Verio Does the Right Thing

Since I frequently rant about how bad Verio is, it seems only fair to mention when they occasionally do something good. Verio is the upstream provider for cryptome.org. Verio was recently notified by the MPAA that Cryptome was in violation of the DMCA because it contained a transcript of John Hoy’s declaration from the DeCSS trial in NY. John Hoy is (was?) the president of the DVD CCA and the document in question is part of the public record so the MPAA’s claims seem a bit absurd. (Mr. Hoy just happened to enter the source code to DeCSS into the public court record as part of his declaration and that’s why the MPAA is trying to supress it.) Rather than shutting down the site like most ISPs seem to do when threatened by the MPAA, Verio exchanged a couple of emails with John Young of cryptome, and agreed the site should not be taken down. There’s a cnet article on the events and the entire email exchange is available on cryptome for the curious.

I also ran across an interesting statistic at attrition.org today. They have a nice pie chart showing a breakdown of reported server break-ins by OS type.

Independence Day

I celebrated independence day by wearing my DeCSS T-Shirt and watching the Richardson fireworks show from the front lawn of my sister’s house. I get questions about the the T-Shirt every time I wear it and I’ve come up with a one sentence explanation that is reasonably understandable. “The shirt signifies my opposition to current movie and recording industry attempts to prevent fair use of copyrighted works.” Additional explanation is usually needed but it’s the most concise explanation I’ve come up with so far.

I was reviewing the stats on several of our websites this month and noticed that Mozilla is begining to be a measurable quantity in the list of user agents. The May stats showed Mozilla/5.0 with a 0.12% share. June stats showed it with slightly more at 0.18%. It’s not much but it’s more than most non-IE/non-Netscape browsers like Opera and Lynx get. I’m looking forward to continued growth as M17 and M18 are released.

NAB 2000

I’m back from Vegas where I spent the past couple of days wandering around this year’s NAB convention. I was pleased that so many of the vendors were aware of Linux and either had or were working on Linux software for their products. There were several MPEG boards, some audio boards, and a variety of other non-driver software. One audio board manufacturer had some stuffed penguins and a sign that read “ask us about our Linux drivers”. The Broadcast 2000 guys even had a booth there. I was also pleased to find in reading through some of the trade journals being distributed there that, for the most part, the video hardware manufacturers understood the whole DeCSS thing. I read one editorial that said they understood that what we were trying to do was develop software to play our DVD discs, not pirate movies. I was less pleased that the MPAA guys didn’t have an exhibit this year – I was hoping to spook them by visiting their booth while wearing my DeCSS T-Shirt. And, of course, I stopped by the Play booth for a few minutes to watch Kiki Stockhammer demonstrating the latest version of the Trinity software (maybe when she gets back from NAB she’ll fix her web site).

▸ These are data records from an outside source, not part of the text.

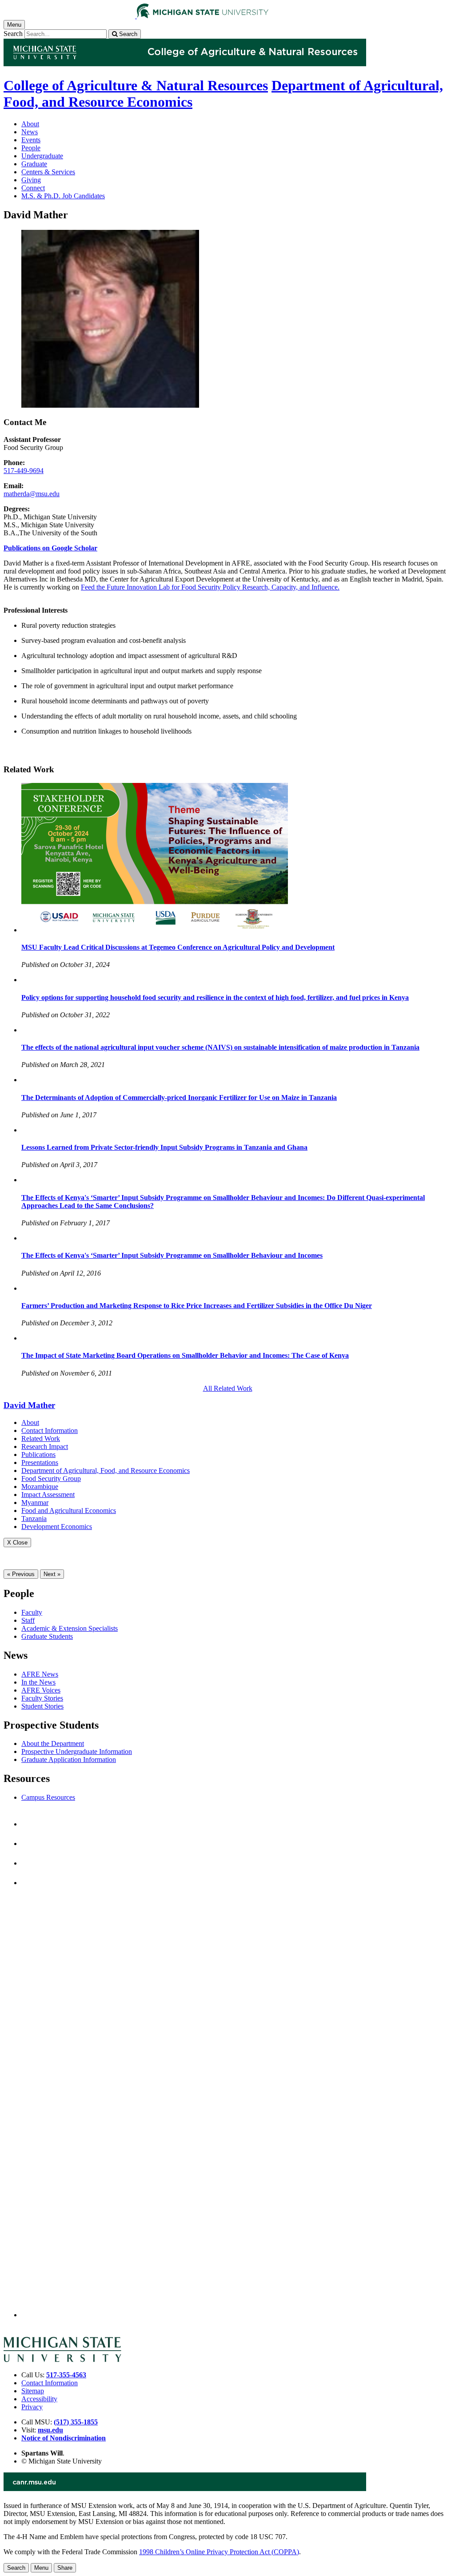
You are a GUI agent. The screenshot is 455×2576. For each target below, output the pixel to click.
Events (30, 140)
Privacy (32, 2407)
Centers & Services (48, 172)
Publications (38, 1454)
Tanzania (34, 1518)
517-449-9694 (24, 470)
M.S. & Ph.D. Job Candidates (63, 196)
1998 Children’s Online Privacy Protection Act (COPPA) (219, 2552)
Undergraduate (42, 156)
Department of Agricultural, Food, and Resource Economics (105, 1470)
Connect (33, 188)
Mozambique (39, 1486)
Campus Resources (48, 1797)
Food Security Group (51, 1478)
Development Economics (56, 1526)
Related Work (40, 1438)
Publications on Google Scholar (50, 548)
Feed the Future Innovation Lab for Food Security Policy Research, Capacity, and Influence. (210, 587)
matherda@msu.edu (32, 494)
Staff (28, 1620)
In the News (38, 1682)
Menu (41, 2567)
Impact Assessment (48, 1494)
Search (13, 33)
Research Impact (44, 1446)
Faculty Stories (42, 1698)
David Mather (29, 1405)
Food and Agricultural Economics (68, 1510)
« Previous (21, 1574)
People (30, 148)
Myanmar (34, 1502)
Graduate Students (47, 1636)
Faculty (31, 1612)
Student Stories (42, 1706)
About (30, 124)
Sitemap (32, 2391)
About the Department (52, 1743)
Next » (52, 1574)
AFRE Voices (40, 1690)
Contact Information (49, 1430)
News (29, 132)
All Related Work (227, 1388)
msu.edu (50, 2430)
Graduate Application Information (68, 1759)
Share (64, 2567)
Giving (31, 180)
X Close (17, 1542)
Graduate (34, 164)
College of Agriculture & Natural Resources (136, 85)
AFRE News (39, 1674)
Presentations (39, 1462)
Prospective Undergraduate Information (76, 1751)
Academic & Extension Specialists (69, 1628)
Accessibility (39, 2399)
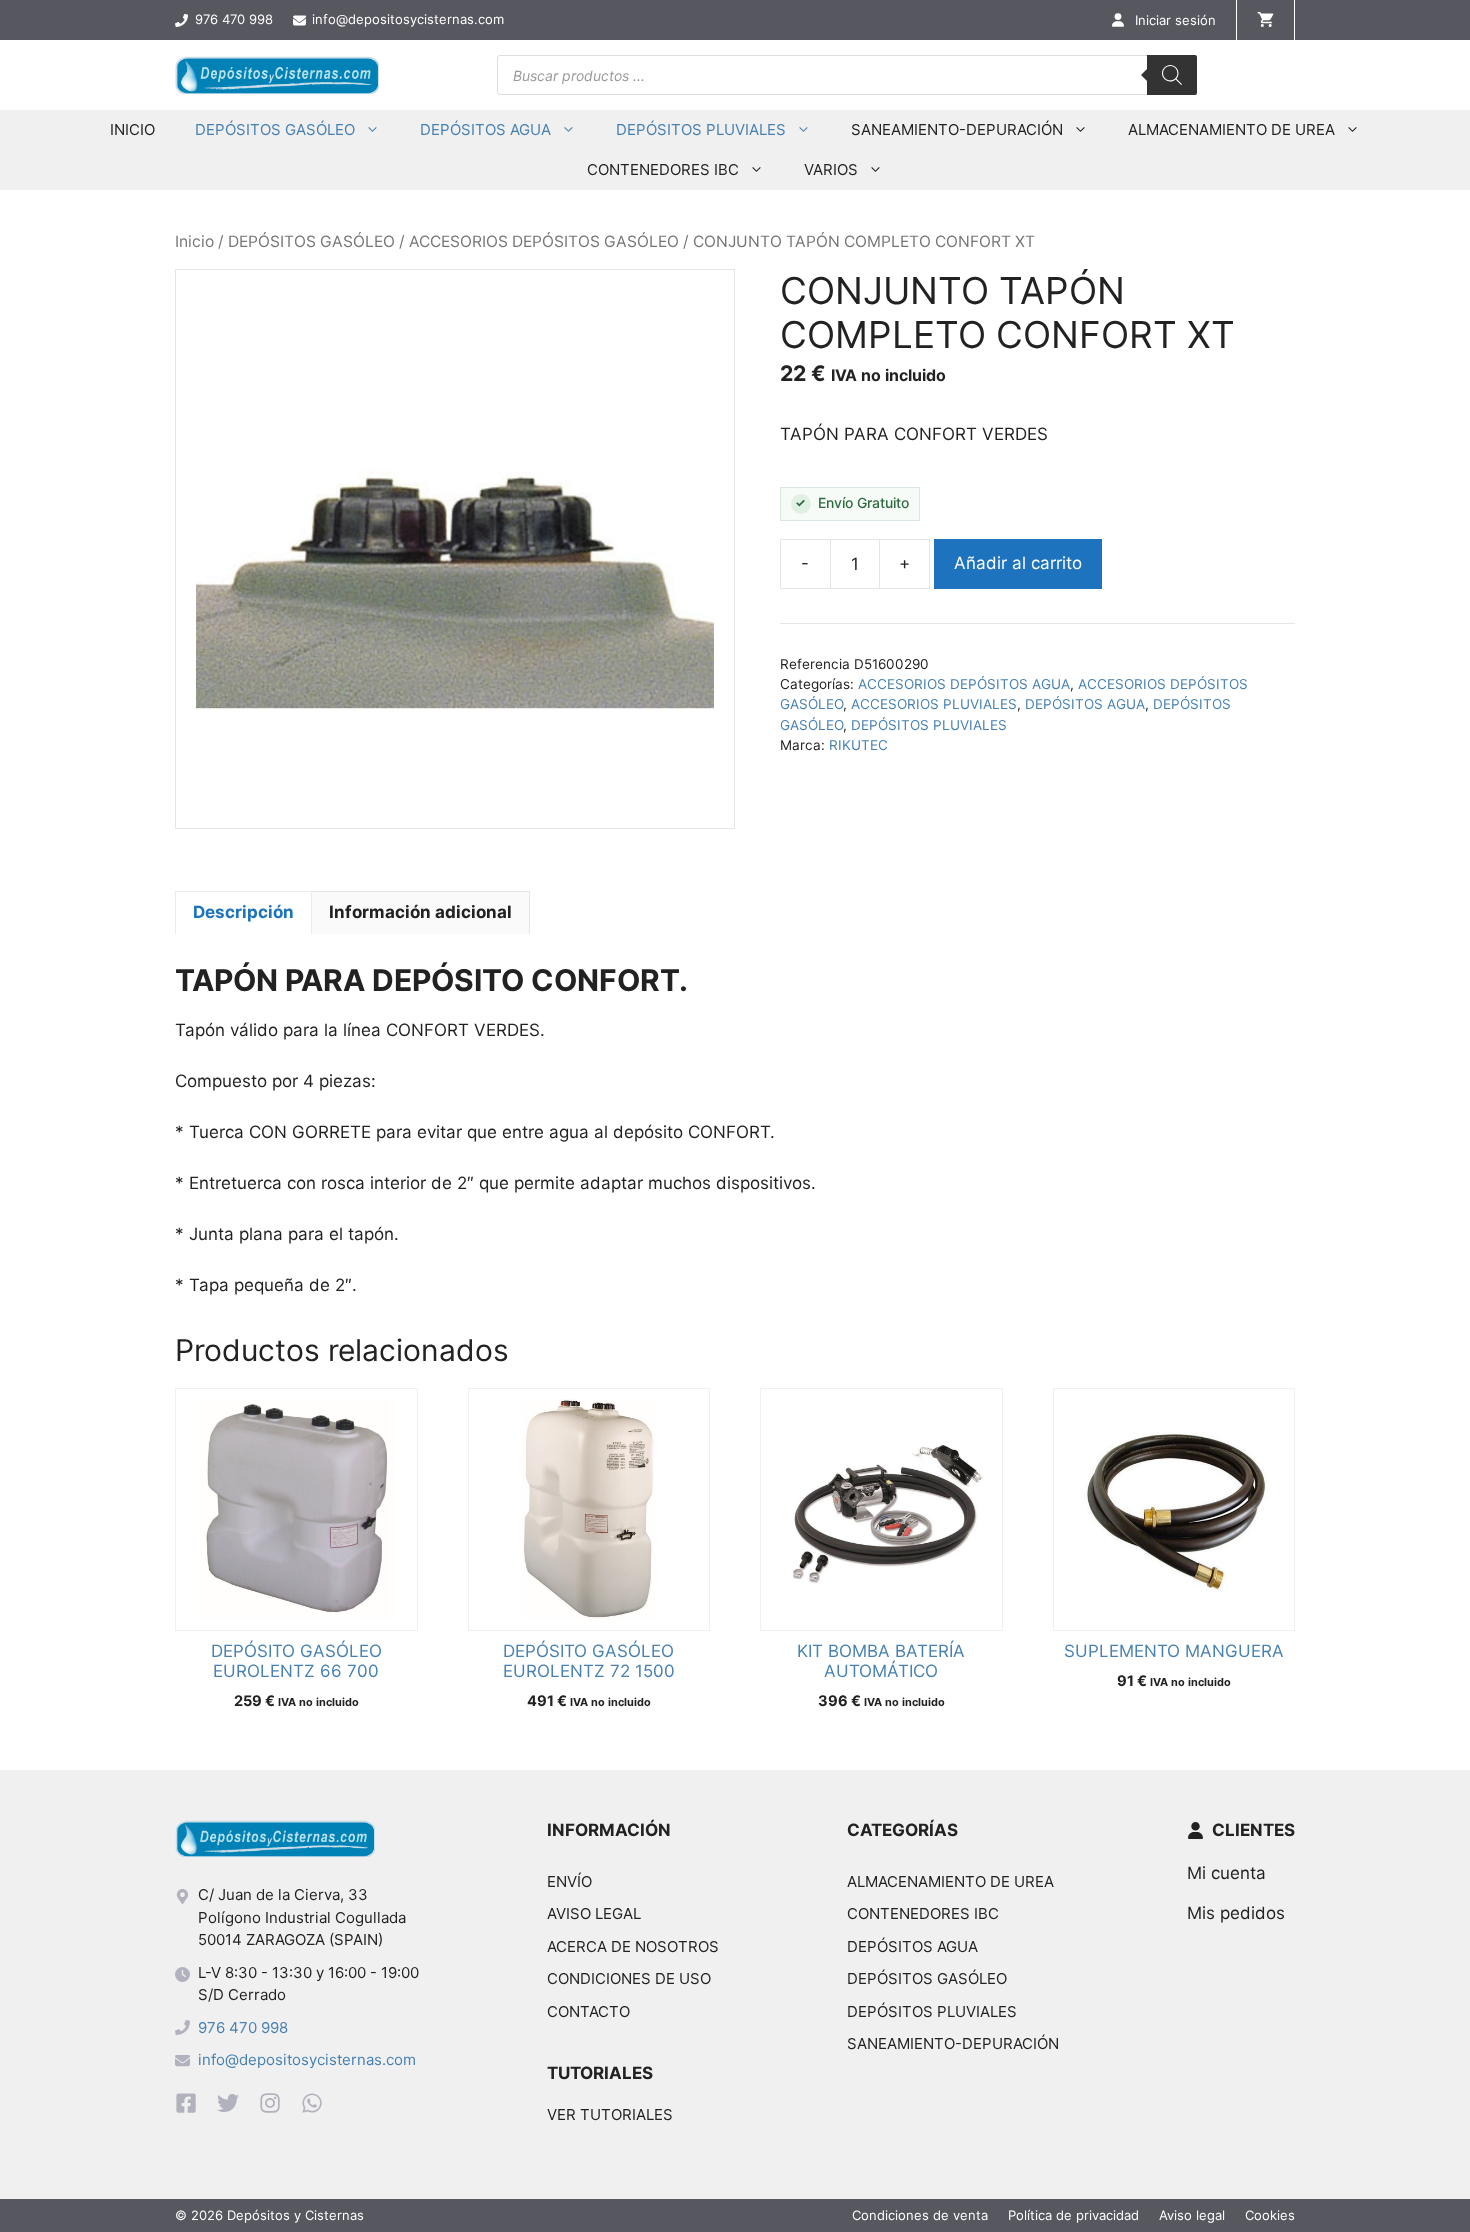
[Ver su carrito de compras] (1265, 20)
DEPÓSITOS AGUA (485, 129)
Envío (569, 1881)
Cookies (1270, 2215)
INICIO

Well, back to work now… I’ve got several hundred emails and quite a few phone messages that piled up while I was gone.

More on the 2600 DVD Protest

There’s a nice summary of last weeks DVD Protest on the 2600 web site. I never did find out if the Dallas 2600 group did anything here. Hopefully they’ll put a little more planning into this if they do another event. Some of the reports in the summary are pretty funny. Sounds like the upside to having virtually no advance notice is that the MPAA didn’t have time to organize a response.

2600 DVD Protest

Only a few hours left until the DVD protest and I still haven’t found out where the heck it is. I’m assuming there’s going to be one in Dallas since there’s supposed to be a local 2600 group. I’ve been unable to find an email or phone number so despite wanting to go, it looks like nobody from NCC will make it to the protest tonight. Maybe if they hold another, they’ll actually put some planning into it and give people more than a couple of days notice and even some contact info.

DeCSS T-Shirts

We just received our DVD shirts from Copyleft today. On the front they say “DVD CCA” behind the universal circle & line “no” symbol. On the back they contain the css_titlekey(), css_decrypttitlekey(), and css_descramble() functions from the DeCSS code, making the wearer an official enemy of the MPAA and DVD CCA. Also included with each shirt is your official copy of the complete css_descramble.c source code printed on Copyleft letterhead, suitable for framing or handing to the judge when the MPAA hauls you into court for wearing their alleged trade secrets.